File metadata and controls

72 lines (41 loc) · 14.1 KB

Navigation

Previous Project    |||    Home    |||    Next Project

Summary

     My previous project collected limited amounts of data about collectible card prices, but I wanted a system that would provide all the data I could want in terms of investment and resale decisions. Therefore, I developed an application to scrape data from a variety of sources and store it in a remotely hosted relational database, where I then used it for analysis and visualization. Through the support of this application, I have been able to sustain my collectible resale business (Household Gaming) for years by making data-driven decisions and building my understanding of the market from the bottom up.

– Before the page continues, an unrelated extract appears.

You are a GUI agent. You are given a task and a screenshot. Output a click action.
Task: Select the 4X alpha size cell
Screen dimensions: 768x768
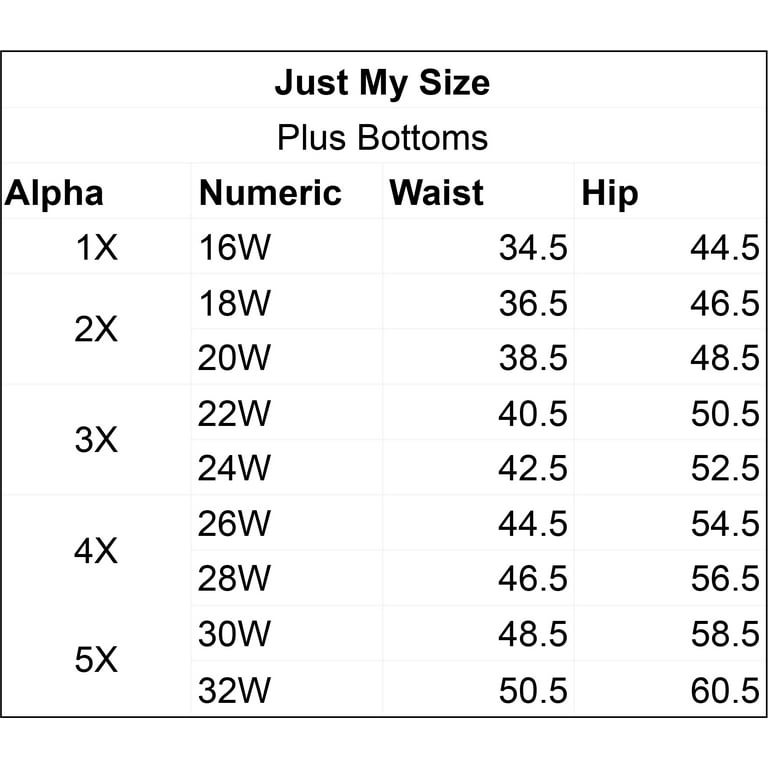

     This project took a very significant amount of time and effort to complete, as I had to work through some of the struggles of larger applications while exploring new environments and tools. Before this project I had never controlled a server, programmed in SQL, designed a database, scraped from javascript-based sites, or allowed a program to make investment decisions for me, so the process was eye-opening in many ways. But by the time it was complete, I had used all of these skills to develop a unique application, field-tested to have the ability to generate a stronger return on investment than I could have ever achieved manually.

Groundwork

     In order to gather consistent data, collection needs to be automated, but running a script through the Windows Task Scheduler wasn't cutting it. It didn't run when my computer wasn't on, and even when it was it often didn't run consistently and took up too many system resources. In addition, given the amounts of data that I wanted to collect and use, a remote server was the best option to contain my project. However, I had no experience with this process and no server to use, so I would have to build it up from scratch.

     I managed to claw through the process of setting up a remote server with the basics available to me (this guide and others on data36 were a lifesaver, I highly recommend using it if you are trying a similar project), including a postgresql server and jupyter notebook, both of which I could access from my pc, making interaction more efficient. Now that I had a platform to work from, I could get started developing functionality.

Database Structure

     This was my first time working with a database, so I wasn't aware of many existing conventions for database organization. However, the schema that I developed was essentially in line with common data warehousing structures, so I ended up satisfied with its capabilities.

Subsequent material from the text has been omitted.